Research Topic
The Last Revolutionary Mirage? Third Worldism, Counterinsurgent Violence, and US Power in Mexico, 1970–76
Supervisor: Eduardo Posada-Carbo
My interests in history lie in the intersections of twentieth-century diplomatic and political histories of the United States and Latin America (mainly Mexico). I am especially drawn by how various iterations of US power were projected and perceived by Latin American actors, and how Cold War encounters with the United States shaped the region's collective memory of the Dirty War.

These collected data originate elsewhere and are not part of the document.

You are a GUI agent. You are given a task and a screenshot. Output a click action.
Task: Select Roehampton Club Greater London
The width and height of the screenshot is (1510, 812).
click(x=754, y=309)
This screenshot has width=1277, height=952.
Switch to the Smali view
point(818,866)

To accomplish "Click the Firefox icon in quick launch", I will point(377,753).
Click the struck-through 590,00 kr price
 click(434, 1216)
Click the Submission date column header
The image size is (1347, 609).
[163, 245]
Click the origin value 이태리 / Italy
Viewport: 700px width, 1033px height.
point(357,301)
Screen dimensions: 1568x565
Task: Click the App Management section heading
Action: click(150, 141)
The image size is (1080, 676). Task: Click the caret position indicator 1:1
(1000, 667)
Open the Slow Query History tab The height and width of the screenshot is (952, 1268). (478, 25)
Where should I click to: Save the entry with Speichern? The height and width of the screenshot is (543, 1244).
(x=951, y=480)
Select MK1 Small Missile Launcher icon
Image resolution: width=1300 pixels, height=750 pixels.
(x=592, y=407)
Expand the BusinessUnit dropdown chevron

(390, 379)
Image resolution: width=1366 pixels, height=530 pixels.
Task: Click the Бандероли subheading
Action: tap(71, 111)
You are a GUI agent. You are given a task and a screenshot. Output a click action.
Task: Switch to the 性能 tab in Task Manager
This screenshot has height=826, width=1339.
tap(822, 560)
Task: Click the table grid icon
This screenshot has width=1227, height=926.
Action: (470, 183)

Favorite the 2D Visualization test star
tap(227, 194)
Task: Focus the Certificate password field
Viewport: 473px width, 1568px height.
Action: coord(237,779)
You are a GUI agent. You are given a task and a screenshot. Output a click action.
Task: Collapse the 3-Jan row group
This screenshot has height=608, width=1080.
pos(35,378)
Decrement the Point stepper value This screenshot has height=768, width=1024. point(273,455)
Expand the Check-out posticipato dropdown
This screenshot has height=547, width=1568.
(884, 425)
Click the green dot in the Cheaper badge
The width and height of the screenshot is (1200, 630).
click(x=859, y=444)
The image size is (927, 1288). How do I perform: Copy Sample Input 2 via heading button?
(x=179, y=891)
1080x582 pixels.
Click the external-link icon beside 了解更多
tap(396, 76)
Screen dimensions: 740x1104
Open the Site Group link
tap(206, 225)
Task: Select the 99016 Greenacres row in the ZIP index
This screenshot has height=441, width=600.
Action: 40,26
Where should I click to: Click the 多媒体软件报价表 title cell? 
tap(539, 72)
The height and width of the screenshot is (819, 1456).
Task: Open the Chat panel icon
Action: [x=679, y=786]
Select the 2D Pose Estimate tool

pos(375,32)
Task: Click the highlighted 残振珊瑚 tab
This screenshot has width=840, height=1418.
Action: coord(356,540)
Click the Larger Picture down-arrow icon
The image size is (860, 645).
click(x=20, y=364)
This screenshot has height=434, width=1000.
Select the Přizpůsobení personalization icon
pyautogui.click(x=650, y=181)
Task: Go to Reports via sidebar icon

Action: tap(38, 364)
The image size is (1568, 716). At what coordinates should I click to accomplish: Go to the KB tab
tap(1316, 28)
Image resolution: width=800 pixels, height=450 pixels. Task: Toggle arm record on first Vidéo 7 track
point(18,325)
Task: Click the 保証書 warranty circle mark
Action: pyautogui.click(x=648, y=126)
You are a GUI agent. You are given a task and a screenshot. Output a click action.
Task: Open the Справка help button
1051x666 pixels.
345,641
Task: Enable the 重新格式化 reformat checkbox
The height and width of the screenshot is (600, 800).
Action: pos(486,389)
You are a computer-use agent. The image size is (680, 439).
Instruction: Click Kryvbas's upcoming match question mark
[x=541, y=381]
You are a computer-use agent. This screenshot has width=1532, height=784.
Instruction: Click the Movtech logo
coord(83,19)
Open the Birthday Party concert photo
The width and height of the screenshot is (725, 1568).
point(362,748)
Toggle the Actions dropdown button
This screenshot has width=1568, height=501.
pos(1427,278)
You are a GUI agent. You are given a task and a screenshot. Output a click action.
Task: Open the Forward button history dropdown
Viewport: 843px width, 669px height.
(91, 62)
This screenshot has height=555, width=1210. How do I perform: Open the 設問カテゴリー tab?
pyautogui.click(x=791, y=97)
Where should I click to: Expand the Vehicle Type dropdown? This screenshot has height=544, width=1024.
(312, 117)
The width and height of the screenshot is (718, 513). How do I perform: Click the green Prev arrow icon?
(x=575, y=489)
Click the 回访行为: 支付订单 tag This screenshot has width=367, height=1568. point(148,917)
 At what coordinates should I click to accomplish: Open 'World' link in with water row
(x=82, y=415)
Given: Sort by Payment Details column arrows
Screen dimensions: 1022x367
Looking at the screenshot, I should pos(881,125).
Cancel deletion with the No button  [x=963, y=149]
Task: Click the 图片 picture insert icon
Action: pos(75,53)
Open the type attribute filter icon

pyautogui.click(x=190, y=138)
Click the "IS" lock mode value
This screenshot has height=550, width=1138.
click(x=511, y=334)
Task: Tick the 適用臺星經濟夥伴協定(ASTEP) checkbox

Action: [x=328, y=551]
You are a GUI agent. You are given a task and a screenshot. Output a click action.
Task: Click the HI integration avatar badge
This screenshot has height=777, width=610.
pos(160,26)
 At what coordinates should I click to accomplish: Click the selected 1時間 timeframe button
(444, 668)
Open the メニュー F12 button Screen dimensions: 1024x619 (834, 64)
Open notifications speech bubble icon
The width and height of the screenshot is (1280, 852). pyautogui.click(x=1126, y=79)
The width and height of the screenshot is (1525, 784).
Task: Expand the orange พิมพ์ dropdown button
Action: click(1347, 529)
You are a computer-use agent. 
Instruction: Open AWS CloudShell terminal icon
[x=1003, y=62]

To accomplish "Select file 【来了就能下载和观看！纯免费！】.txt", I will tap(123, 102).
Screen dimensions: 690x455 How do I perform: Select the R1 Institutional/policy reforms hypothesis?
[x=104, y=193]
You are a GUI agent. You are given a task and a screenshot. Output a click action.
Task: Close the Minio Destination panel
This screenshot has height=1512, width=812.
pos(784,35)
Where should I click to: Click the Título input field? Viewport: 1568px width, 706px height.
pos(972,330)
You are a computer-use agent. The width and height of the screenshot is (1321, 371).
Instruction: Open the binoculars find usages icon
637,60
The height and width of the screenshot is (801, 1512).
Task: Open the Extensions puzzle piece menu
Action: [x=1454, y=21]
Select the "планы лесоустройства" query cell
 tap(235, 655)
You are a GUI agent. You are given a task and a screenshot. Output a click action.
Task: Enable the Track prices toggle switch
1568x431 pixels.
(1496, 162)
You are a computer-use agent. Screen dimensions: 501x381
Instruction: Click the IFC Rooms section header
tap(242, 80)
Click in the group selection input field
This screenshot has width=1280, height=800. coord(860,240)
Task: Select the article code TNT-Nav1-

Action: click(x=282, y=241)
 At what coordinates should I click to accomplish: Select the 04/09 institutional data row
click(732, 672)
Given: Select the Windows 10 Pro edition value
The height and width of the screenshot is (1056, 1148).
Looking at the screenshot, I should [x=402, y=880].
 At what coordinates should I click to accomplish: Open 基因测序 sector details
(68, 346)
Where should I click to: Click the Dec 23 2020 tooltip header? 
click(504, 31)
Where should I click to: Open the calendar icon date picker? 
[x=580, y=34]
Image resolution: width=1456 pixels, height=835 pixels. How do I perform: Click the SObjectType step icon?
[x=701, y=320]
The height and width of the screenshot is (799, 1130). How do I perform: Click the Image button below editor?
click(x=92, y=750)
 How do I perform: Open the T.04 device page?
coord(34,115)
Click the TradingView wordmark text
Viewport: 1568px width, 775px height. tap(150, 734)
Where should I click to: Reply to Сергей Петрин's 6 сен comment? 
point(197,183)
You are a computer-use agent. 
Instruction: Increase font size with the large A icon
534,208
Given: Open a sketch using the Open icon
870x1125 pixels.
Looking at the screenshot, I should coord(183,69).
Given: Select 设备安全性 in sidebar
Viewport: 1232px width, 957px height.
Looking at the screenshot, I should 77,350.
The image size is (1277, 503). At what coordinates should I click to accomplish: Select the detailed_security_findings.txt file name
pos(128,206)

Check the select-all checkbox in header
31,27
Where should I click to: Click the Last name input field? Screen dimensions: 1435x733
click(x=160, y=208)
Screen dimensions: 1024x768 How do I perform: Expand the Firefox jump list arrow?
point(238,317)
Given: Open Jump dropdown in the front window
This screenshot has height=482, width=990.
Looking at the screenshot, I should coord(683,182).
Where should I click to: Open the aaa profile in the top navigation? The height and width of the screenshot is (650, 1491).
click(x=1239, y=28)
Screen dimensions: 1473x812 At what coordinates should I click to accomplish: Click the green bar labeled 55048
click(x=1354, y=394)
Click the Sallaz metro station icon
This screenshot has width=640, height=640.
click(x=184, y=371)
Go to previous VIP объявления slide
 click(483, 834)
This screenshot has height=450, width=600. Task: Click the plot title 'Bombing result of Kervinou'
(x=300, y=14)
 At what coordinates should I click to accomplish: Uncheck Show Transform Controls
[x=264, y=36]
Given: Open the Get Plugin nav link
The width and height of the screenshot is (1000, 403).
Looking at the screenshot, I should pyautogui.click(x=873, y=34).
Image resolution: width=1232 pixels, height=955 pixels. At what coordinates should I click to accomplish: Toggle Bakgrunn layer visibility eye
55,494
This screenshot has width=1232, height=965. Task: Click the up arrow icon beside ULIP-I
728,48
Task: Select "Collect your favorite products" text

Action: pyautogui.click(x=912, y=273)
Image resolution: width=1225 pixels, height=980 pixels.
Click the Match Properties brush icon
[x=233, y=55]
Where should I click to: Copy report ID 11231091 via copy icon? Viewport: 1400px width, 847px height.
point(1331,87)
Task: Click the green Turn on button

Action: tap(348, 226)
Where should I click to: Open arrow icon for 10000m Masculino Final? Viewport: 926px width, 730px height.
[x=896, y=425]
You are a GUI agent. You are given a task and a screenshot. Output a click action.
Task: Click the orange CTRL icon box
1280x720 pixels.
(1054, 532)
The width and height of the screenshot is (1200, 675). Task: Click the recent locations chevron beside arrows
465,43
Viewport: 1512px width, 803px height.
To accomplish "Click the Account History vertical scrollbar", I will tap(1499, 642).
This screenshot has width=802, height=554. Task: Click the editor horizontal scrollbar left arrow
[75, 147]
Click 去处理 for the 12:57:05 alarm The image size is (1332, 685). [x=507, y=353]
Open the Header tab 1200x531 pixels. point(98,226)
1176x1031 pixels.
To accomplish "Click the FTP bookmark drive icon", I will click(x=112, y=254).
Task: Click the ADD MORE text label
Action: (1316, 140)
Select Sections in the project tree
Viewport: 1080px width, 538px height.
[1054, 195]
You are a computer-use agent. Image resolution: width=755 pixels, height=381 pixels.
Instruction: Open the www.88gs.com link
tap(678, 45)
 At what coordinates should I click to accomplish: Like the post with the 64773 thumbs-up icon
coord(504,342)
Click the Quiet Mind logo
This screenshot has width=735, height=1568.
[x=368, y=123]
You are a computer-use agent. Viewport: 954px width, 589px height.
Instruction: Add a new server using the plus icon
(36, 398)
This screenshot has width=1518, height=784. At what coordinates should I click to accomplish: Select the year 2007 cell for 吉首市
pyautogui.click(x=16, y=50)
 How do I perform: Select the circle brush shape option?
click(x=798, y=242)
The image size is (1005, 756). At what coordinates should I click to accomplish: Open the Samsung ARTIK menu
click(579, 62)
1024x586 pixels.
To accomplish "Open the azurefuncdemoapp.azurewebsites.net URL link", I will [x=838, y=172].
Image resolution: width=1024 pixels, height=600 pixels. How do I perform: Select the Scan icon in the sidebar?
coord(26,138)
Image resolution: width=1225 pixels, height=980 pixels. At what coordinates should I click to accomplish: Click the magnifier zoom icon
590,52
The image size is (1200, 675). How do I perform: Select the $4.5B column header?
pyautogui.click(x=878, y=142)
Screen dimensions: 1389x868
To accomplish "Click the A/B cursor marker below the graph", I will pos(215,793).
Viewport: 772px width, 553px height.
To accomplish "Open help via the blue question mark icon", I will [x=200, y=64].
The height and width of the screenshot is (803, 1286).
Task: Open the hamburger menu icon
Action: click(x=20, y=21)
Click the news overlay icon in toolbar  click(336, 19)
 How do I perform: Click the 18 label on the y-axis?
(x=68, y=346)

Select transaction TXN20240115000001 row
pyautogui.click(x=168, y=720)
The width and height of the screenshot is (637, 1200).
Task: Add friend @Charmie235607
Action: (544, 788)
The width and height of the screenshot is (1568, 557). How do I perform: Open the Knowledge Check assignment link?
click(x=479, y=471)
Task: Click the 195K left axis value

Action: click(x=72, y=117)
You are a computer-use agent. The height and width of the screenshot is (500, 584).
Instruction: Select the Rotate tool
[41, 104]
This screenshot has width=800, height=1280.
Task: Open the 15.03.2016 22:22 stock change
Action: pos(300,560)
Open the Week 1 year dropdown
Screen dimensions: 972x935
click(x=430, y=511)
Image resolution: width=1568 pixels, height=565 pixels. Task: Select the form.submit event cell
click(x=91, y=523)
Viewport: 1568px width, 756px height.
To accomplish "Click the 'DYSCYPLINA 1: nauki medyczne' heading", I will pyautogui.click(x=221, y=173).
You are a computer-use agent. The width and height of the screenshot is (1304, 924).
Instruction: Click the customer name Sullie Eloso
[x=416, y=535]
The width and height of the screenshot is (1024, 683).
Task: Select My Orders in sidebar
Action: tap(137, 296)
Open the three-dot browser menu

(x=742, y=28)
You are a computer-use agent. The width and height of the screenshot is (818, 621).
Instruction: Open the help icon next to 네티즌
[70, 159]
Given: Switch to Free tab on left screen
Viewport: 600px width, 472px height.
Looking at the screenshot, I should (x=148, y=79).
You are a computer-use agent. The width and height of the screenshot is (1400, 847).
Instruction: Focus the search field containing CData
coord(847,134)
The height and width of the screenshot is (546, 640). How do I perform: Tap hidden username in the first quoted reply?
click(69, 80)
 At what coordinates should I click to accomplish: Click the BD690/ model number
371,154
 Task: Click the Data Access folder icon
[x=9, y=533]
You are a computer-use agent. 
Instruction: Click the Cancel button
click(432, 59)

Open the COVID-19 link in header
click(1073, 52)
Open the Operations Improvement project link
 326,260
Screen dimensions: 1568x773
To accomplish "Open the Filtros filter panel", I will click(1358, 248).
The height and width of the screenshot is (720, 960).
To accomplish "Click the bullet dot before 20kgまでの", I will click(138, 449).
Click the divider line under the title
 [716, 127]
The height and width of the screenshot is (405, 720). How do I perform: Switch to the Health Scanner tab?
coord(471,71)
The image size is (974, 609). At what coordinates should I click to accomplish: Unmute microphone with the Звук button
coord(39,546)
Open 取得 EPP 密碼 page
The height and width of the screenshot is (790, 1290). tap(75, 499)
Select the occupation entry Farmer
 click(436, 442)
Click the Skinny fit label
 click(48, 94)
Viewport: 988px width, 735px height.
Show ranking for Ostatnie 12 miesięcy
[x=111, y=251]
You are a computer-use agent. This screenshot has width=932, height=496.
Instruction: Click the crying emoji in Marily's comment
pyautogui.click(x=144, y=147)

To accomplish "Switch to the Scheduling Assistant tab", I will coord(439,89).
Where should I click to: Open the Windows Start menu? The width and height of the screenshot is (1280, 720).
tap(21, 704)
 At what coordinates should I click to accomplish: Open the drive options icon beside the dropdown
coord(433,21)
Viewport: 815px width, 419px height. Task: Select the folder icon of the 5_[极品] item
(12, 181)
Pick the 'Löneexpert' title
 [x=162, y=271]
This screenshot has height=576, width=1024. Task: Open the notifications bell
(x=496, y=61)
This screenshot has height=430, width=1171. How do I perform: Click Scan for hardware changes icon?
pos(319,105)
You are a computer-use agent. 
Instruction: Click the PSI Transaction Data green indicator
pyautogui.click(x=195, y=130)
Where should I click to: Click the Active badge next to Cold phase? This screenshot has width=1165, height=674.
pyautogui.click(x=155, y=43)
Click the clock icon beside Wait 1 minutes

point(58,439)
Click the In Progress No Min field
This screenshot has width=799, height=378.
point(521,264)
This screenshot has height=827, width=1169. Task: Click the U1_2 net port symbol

For my DPhil research, I delve into recently declassified and under-researched sources from the United States, Mexico, and China to piece together an international history of Mexico during the rule of the Institutional Revolutionary Party (PRI). Focusing on the presidency of Luis Echeverría Álvarez (1970–76), my thesis unravels the tangled internal and external conflicts unfolding in Cold War Mexico. It examines how international anti-imperialist and revolutionary currents—embodied by China, Chile, and Vietnam—served as both tools of the Mexican regime and forces for social change amid Mexico’s burgeoning student movements and counterinsurgency politics. A key aspect of my thesis revisits the hidden role of the United States, whose anti-Communist anxiety and backstage interventions tacitly supported the consolidation of Mexico's dictablanda (soft authoritarianism) state. Looking beyond a purely Cold War prism, my research also factors in the wider climate of East-West détente, Third Worldism, and Mexican (presidential) internationalism.
Before coming to Oxford, I completed an MPhil in American History at the University of Cambridge (2022–2023) and a BA at the Institute of the Americas, UCL (2019–2022). Additionally, I spent the summer of 2023 as a research assistant at the Institute of American Studies, Shanghai Academy of Social Sciences in China.